Dans ce court essai / recueil de textes, François Jarrige décrit une tendance méconnue - si ce n'est volontairement oubliée - de l'anarchisme français. Les naturiens naviguent sur les tentatives fouriéristes du XIXe siècle en y apportant des principes anarchistes. Dépassant les expériences utopistes des socialistes du début-milieu du XIXe, ces individu.es ont cherché à appliquer leur rejet de la civilisation occidentale (mythe du progrès et de la mission civilisatrice (aka la colonisation), guerres, industrialisation...) en créant des communautés autonomes où les liens avec le vivant cherchent à se refonder.
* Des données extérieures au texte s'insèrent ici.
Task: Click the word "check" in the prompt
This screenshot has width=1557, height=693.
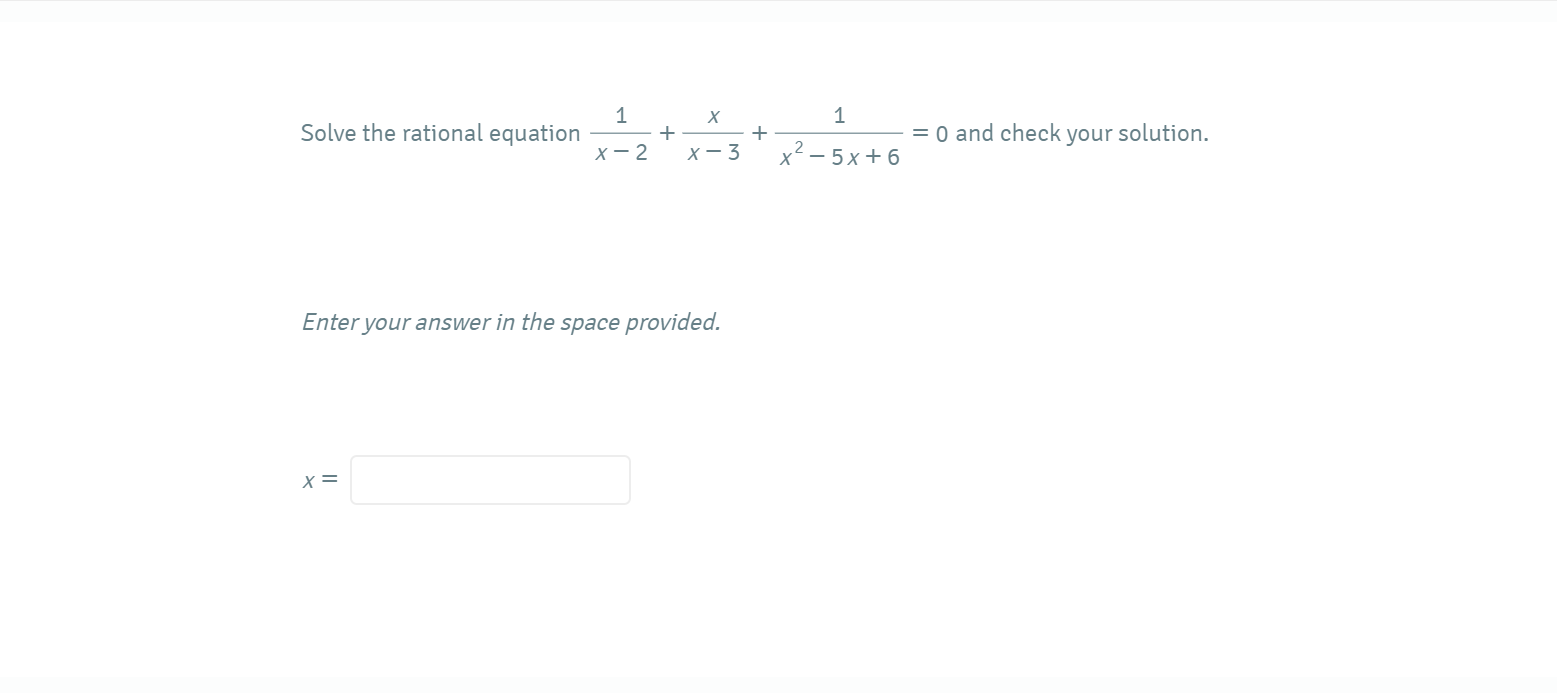Action: coord(1030,133)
Ces communautés s'inscrivent dans une longue tradition historique et pratique que l'on peut faire courir d'E. Gravelle à la fin du XIXe jusqu'aux ZAD du début XXIe. Elles ne se sont pas seulement bâties sur des rejets mais surtout sur des désirs de dépasser les impasses des sociétés industrielles. Le retour au vivant se concrétise par une vie loin des villes industrieuses où les rapports sociaux se fondent sur les lois naturelles, libres et consenties. Ces modes de vie s'inscrivent également dans un rejet des grandes théories communistes, socialistes et libertaires fondées sur l'appropriation des forces productives, la révolution à venir ou les systèmes d'organisation autoritaires. Marqué.es par l'échec des grandes révolutions du XIXe siècle et surtout des Communes de 1871, les anarchistes naturiens s'en remettent à leur désir d'expérimenter, de vivre libres et d'être autonomes.
En historien rigoureux, F. Jarrige s'appuie sur de nombreux travaux récents, qui permettent de sortir de la lecture avec pleins de références (A. Baubérot sur le naturisme, A. Steiner sur les anar individualistes, V. Bouhey sur les anar contre la République, K. Ross sur la Commune...).